The drug-gene interaction database (DGIdb) is a resource that aggregates interaction data from over 40 different resources into one platform with the primary goal of making the druggable genome accessible to clinicians and researchers. By providing a public, computationally accessible database, the DGIdb enables therapeutic insights through broad aggregation of DGI data.
As part of our aggregation process, DGIdb preserves data regarding interaction types, directionality, and other attributes that enable filtering or biochemical insight. However, source data are often incomplete and may not contain the original physiological context of the interaction. Without this context, the therapeutic relevance of an interaction may be compromised or lost. In this report, we address these missing data and extract therapeutic context from free-text sources. We apply existing large language models (LLMs) that have been fine-tuned on additional medical corpuses to tag and extract indications, cancer types, and relevant pharmacogenomics from free-text, FDA approved labels. We are then able to utilize our in-house normalization services to link extracted data back to formally grouped concepts.

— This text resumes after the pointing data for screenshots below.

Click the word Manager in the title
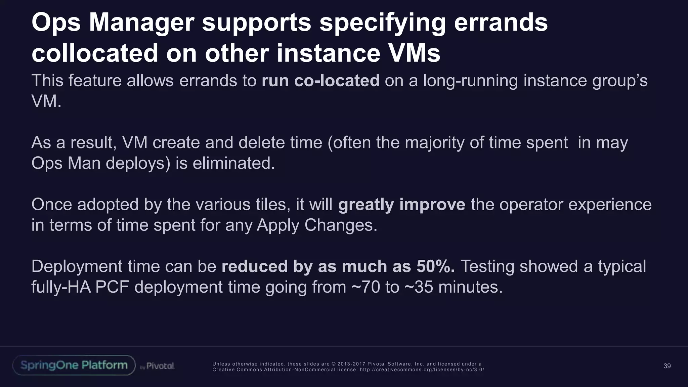(x=141, y=23)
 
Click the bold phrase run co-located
(x=320, y=81)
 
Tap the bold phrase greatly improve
(x=401, y=205)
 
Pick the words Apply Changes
(x=317, y=225)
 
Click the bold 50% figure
(x=435, y=267)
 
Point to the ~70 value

In a preliminary test set of 355 FDA labels, we were able to normalize 59.4%, 49.8%, and 49.1% of extracted chemical, disease, and genetic entities back to harmonized concepts. Extracting this data allows us to supplement our existing interactions with relevant context that may inform the therapeutic relevance of a particular interaction. Inclusion of these data will be particularly invaluable for variant interpretation pipelines where mutational status can lead to the identification of a lifesaving therapeutic and a positive patient outcome.